Oil slicks occur on the sea surface in different forms and dimensions, depending on the amount of oil, the strength of winds and currents, and the time passed from a discharge. They could be linear or amorphous, sometimes perturbated with feathered edges or totally diffused. Fresh and old differs as well as the spills caused by different oil products and fractions.

4 Available Data and Methods

The large ESA archive of Envisat SAR images was available for inspection in the frame of the ESA research project #19234. The area of interest was the open sea of the Middle and Southern Adriatic. First, the image quick-looks were examined through the EOLISA on-line catalogue for the period 2003–2010, and the SAR images with pronounced oil spills were ordered from ESA for further analysis. The raster images were imported to the NEST program, processed (geo-referenced) with the NEST ESA SAR ToolBox to geographical grid and exported to geotiff format. Each image was in details analysed with purpose to determine oil slicks and enlarged to get clear view of a particular slick. After analysing the images visually, the properties like size, shape and contrast were considered. The wind conditions during the image acquisitions were also taken into account. SAR images with inappropriate wind conditions (too strong or very low wind) were excluded from analysis. Wind data (10 min averaged wind speed, direction and gust data) were obtained from the State Hydrometeorological Office in Zagreb (for details, see [22]). Also the wind data were available from several weather stations in the Adriatic islands. For more comprehensive analysis we also used Radarsat-1 SAR images acquired in 2011 in the framework of the pilot project with Russian collaborators. Two Sentinel-1A SAR images from 2016 were also used.

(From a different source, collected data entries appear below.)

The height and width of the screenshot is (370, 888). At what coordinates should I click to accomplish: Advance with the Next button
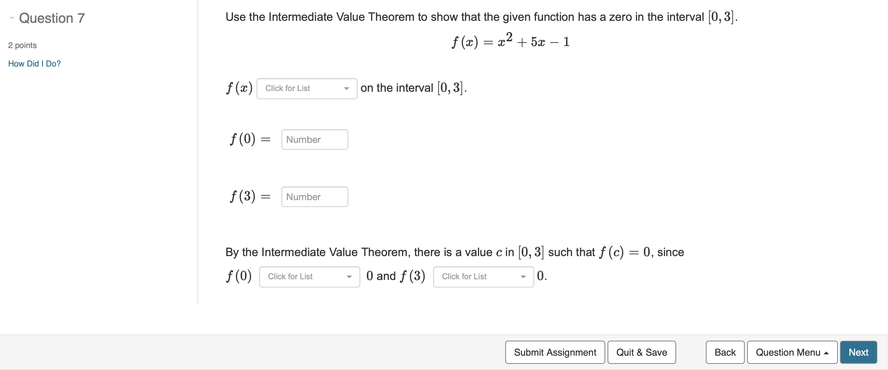(x=858, y=352)
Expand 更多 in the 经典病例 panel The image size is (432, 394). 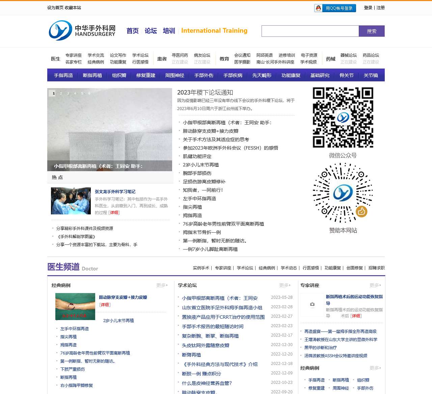click(161, 285)
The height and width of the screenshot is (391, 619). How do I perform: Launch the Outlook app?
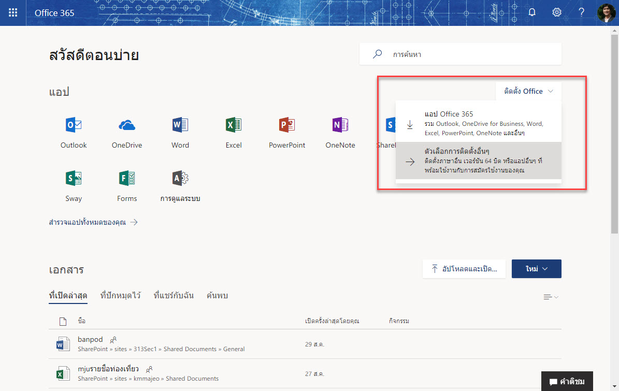74,132
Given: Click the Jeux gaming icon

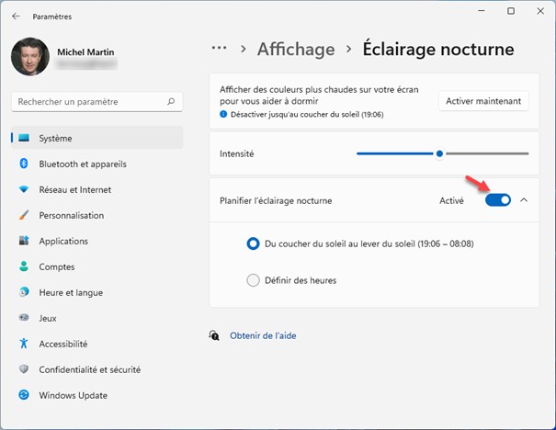Looking at the screenshot, I should click(x=24, y=318).
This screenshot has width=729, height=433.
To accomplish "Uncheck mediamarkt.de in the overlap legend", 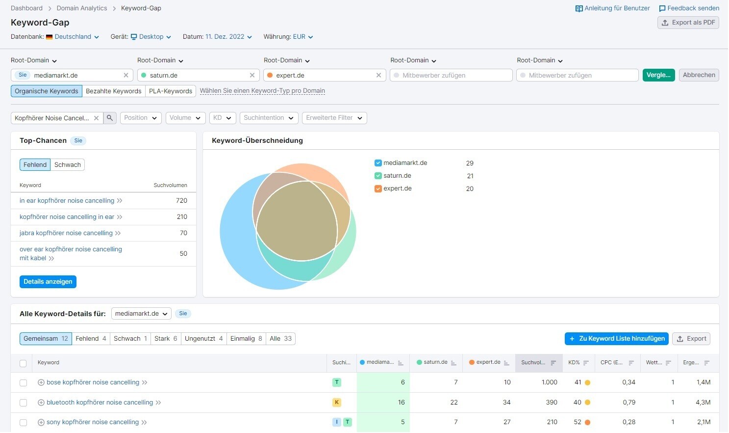I will click(378, 163).
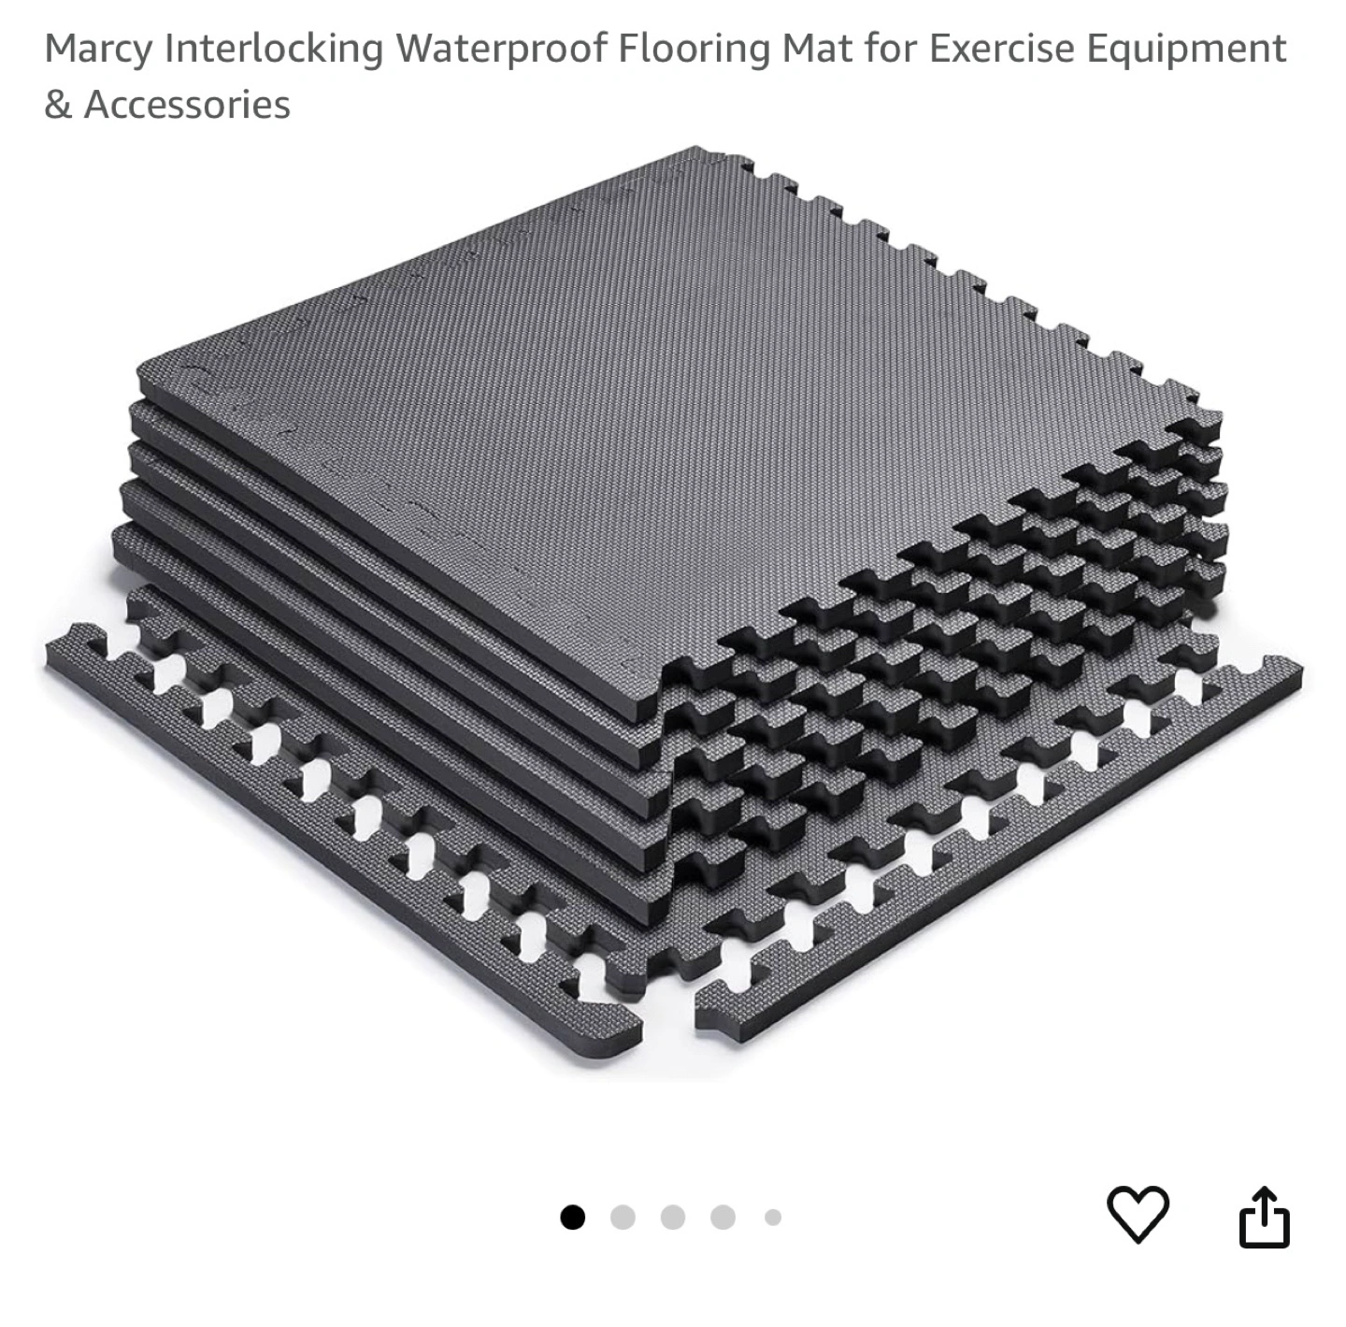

After that, all images were imported to the GeoMixer tool (http://geomixer.ru). GeoMixer is a GIS technique, on-line API application and interactive tool for storage, integration, visualization, interactive analysis and publishing of satellite images, other remote sensing and geophysical data and results of analysis using the on-line GIS tool. In it, it is also possible to integrate SAR images with other geospatial data about oceanography, meteorology, bathymetry, offshore oil-and-gas infrastructure, digital nautical charts, marine boundaries, ship lines and other useful information. In the Scanex software the tools are developed to automatically calculate number of detected slicks and determine the areas they cover, which was also utilized in this analysis.

Collection as many data and information about marine basin as possible in such an application allows proper identification of oil spills and discrimination of them from look-alikes, with a very high confidence level, although there may be uncertainties in oil spill identification on SAR images without additional airborne survey or in situ sampling. The SAR images also enable ship detection, as ships appear as small bright spots, and wind speed retrieval using CMOD-type model.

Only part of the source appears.